Provided text:

7. Music will also be largely piped through the headphones, although, again, those who selected ‘Custom’ previously, can also choose either their own worship songs using their current iPod tunes, or a selection of additional CDS are abvaiable to choose from, these can be inserted into the Appropriate Reality Service Experience which hasn’t been named for its acronym. Please do have a range of CDs available, from Amy Grant to Celtic Worship, the best of Spring harvest to ‘praise him on the tubular bells’ , these will add to the experience.
8. Once kitted with headphones, and full selected, the participants will be ushered , physically distanced in to the first room, in the ongoing queuing system. Here they are encouarged to listen to the first 3 minutes on the headphones, in which they will join into the piped service as they walk, they should pay special attention to no one else ahead or behind them, for others are on a separate path and ARSE journey. As the walk, using the 2 meter cross symbols laid on the floor indicate, a continual blissful noise is made as participants sing along to the songs in the headphones and have no realisation that they are substantially out for tune. You do have to provide stewards with laughter distancing training for these can be delicate times.

Instructions:
1) Answer these questions from the text on the headphone worship walk:
(a) Besides their own worship songs from their iPod tunes, what can those who selected 'Custom' choose for music?
(b) For how many minutes are participants encouraged to listen on the headphones in the first room?
(c) What training must be provided to stewards?
2) Repeat everything in the text on the headphone worship walk from "7. Music will" down to "to the experience.", word for word.

Dataset excerpts:

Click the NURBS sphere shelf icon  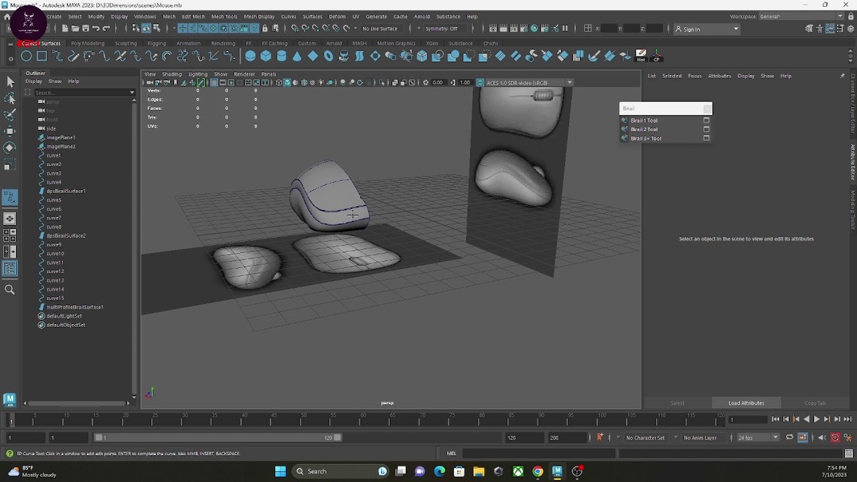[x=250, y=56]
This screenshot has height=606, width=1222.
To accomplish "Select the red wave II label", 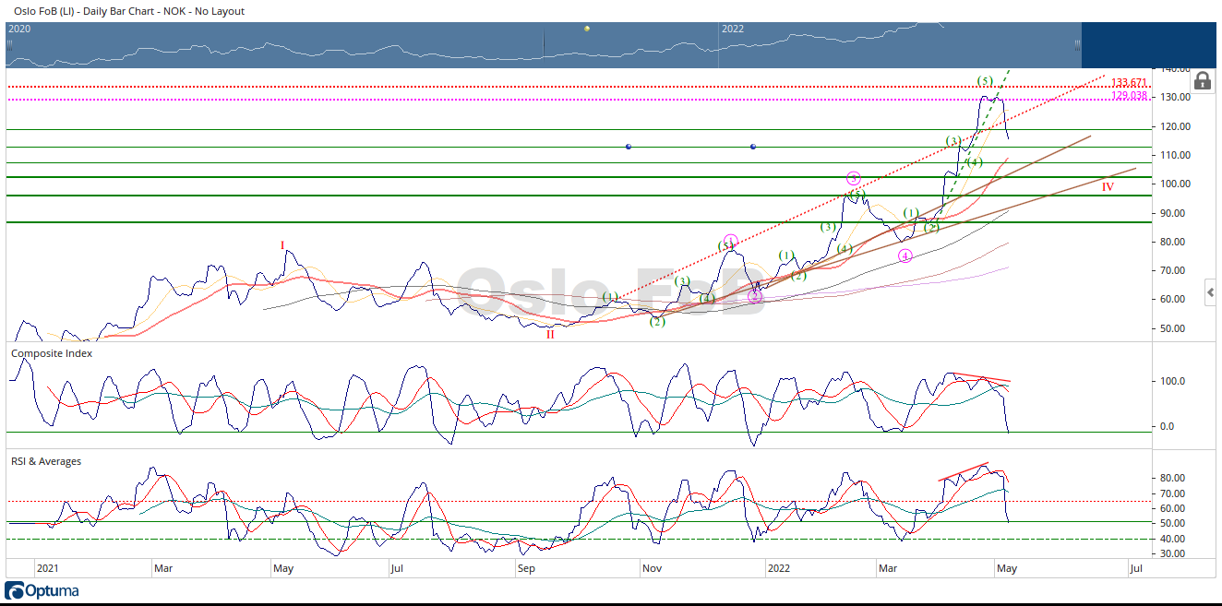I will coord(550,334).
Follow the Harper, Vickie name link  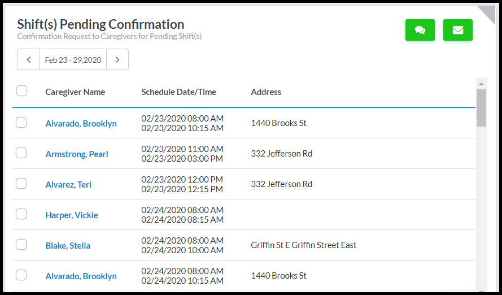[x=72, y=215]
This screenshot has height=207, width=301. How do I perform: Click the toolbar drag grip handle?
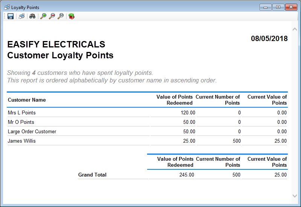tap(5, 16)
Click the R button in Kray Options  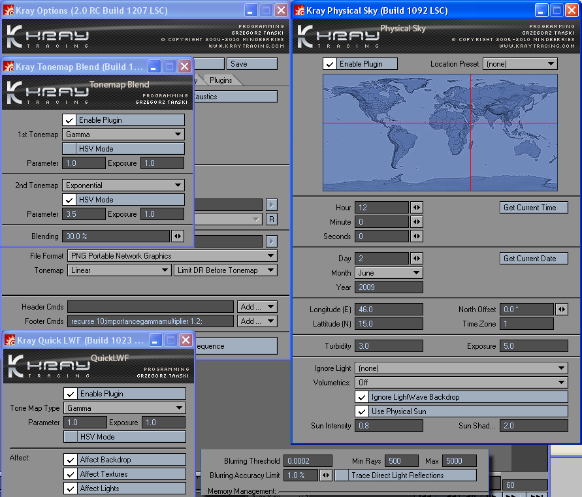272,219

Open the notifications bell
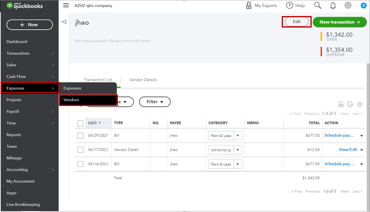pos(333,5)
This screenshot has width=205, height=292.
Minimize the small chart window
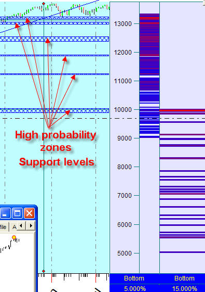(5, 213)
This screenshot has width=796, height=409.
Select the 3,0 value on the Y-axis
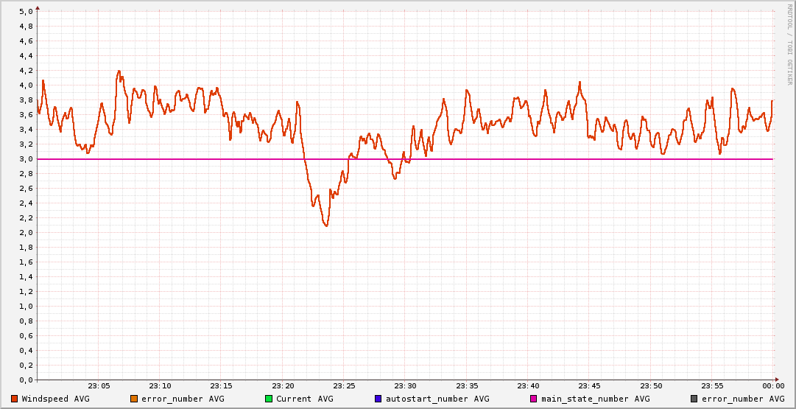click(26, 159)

==

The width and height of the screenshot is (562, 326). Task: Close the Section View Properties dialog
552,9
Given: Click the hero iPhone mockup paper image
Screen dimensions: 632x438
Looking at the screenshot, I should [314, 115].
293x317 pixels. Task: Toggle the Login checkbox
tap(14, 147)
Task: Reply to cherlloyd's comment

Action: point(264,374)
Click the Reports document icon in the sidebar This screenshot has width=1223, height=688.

Responses to the tasks:
1)
(a) A selection of additional CDs.
(b) The first 3 minutes.
(c) Laughter distancing training.

2)
7. Music will also be largely piped through the headphones, although, again, those who selected ‘Custom’ previously, can also choose either their own worship songs using their current iPod tunes, or a selection of additional CDS are abvaiable to choose from, these can be inserted into the Appropriate Reality Service Experience which hasn’t been named for its acronym. Please do have a range of CDs available, from Amy Grant to Celtic Worship, the best of Spring harvest to ‘praise him on the tubular bells’ , these will add to the experience.